When I joined the Center for Truth in Science, certain elements of our programs came with a bit of a learning curve. While the early years of my career were spent in the lab, the past decade of my professional life was spent in a mix of roles across business and nonprofit sectors.
The scientific arena has its own language, and I needed to brush up on it.
I began with the vocabulary surrounding one of the Center’s largest initiatives: our grant-funded independent research. We award funding to top researchers to perform critical and systematic reviews on topics at the intersection of science, justice, and the economy.
As I looked over the conclusions of these reviews, a few repeat phrases kept showing up: limited evidence of no association, suggestive evidence of no association, insufficient evidence, etc.
Immediately I had questions. Where did those phrases come from? What do they mean? What’s the difference between limited evidence and insufficient evidence?
Since most people do not come from a scientific research background, I suspect that others may have the same questions. Below is my best attempt to answer them.
What is the purpose of a systematic review?
Critical and systematic reviews exist to examine the quality of primary research on a given topic and to help synthesize multiple studies into one central conclusion, helping us keep up with the best available scientific evidence.
When the Center funds such reviews, we remain completely hands-off. We don’t interfere with the work of the scientists or the choice of papers to include in a review, and are not involved in writing the papers or choosing where to submit them for peer-review and publication.
Of the Center-funded reviews on PFAS, talc, ethylene oxide, and glyphosate to date, nearly all of the findings have been published in peer-reviewed scientific journals. Some of them have been cited by researchers in other journals, including Foods, and Frontiers in Public Health.
Why do I keep seeing the same terms used in the conclusions of reviews?
By definition, systematic reviews must be methodical, and, well, systematic. This includes having a standardized way to synthesize the evidence into one central conclusion. Doing so allows us to compare the strength of results relative to each other across studies.
It also includes an open, transparent, and ‘a priori’ method for rating the quality of the papers included in the review. Researchers refer to these types of standard frameworks as ‘evidence hierarchies.’
There are a few different types of evidence hierarchies, including the GRADE guidelines and the Institute of Medicine (IOM) of the National Academies of Sciences, Engineering, and Medicine, which we have summarized in a previous Center blog post. However, it is the IOM framework that has been most relevant to Center-funded reviews to date.
What is the IOM framework?
The IOM framework is widely used in the scientific arena, especially with toxicology reviews. It was originally developed by an IOM committee (formed at the request of Congress) to classify the legitimacy and severity of links between Agent Orange exposure and health issues experienced by Vietnam War veterans.

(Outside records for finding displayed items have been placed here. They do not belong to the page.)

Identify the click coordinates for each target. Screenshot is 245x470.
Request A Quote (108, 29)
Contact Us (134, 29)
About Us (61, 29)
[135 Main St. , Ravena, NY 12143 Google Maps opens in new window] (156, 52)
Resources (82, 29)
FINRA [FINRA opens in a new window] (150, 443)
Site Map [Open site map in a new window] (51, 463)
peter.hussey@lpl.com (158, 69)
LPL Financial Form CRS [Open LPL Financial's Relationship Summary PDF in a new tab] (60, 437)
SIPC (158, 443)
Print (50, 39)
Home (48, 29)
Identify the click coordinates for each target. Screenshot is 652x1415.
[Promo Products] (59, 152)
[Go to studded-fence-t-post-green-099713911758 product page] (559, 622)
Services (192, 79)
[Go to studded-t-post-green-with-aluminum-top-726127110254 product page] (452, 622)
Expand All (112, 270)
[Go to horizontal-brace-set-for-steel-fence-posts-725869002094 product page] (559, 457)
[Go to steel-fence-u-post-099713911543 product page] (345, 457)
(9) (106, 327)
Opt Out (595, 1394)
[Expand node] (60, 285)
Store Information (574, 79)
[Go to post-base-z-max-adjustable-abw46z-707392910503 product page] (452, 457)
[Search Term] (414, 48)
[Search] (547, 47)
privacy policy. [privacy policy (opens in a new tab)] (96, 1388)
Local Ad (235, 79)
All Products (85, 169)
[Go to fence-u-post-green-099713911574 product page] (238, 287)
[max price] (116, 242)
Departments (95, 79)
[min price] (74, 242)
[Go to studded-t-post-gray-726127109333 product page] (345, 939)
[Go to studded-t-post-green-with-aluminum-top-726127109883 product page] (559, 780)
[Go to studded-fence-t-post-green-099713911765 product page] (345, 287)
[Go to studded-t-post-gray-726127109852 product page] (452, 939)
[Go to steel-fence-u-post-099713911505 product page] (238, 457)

The committee created an evidence hierarchy consisting of four categories:
1. Sufficient evidence of an association
This means that “a positive association between exposure… and the outcome must be observed in studies in which chance, bias, and confounding can be ruled out with reasonable confidence … Experimental data supporting biologic plausibility strengthen the evidence of an association but are not a prerequisite and are not enough to establish an association without corresponding epidemiologic findings.”
2. Limited or suggestive evidence of an association
This is the case when the evidence suggests “an association between exposure and the outcome in studies of humans, but the evidence can be limited by an inability to confidently rule out chance, bias, or confounding. Typically, at least one high-quality study indicates a positive association, but the results of other studies could be inconsistent.”
3. Inadequate or insufficient evidence to determine an association
This is used when the “available human studies may have inconsistent findings or be of insufficient quality, validity, consistency, or statistical power to support a conclusion regarding the presence of an association. Such studies might have failed to control for confounding factors or might have had inadequate assessment of exposure.”
4. Limited or suggestive evidence of no association
This level is chosen when “several adequate studies covering the ‘full range of human exposure’ are consistent in showing no association with exposure to [the observed substance] at any concentration and [have] relatively narrow confidence intervals.”
“A conclusion of ‘no association’ is inevitably limited to the conditions, exposures, and observation periods covered by the available studies, and the possibility of a small increase in risk related to the magnitude of exposure studied can never be excluded.”
What are the characteristics that matter most when assessing evidence quality?
The IOM outlined some key characteristics that researchers should focus on when assessing the quality of study evidence in its book, Finding What Works in Health Care: Standards for Systematic Reviews. You can access a free copy of the book here.
It outlines eight basic characteristics of quality that should be used to evaluate evidence: risk of bias, consistency, precision, directness, reporting bias, and — for observational studies — strength of association, dose-response association, and plausible confounding that would change an observed effect.
Understanding the language of science keeps us all on the same page. The Center is a neutral translator for decision makers across the policy, regulatory, and legal arenas in order to help everyone make educated decisions with the strongest possible scientific evidence and clarity around what the evidence actually says. We could all use a refresher course from time to time.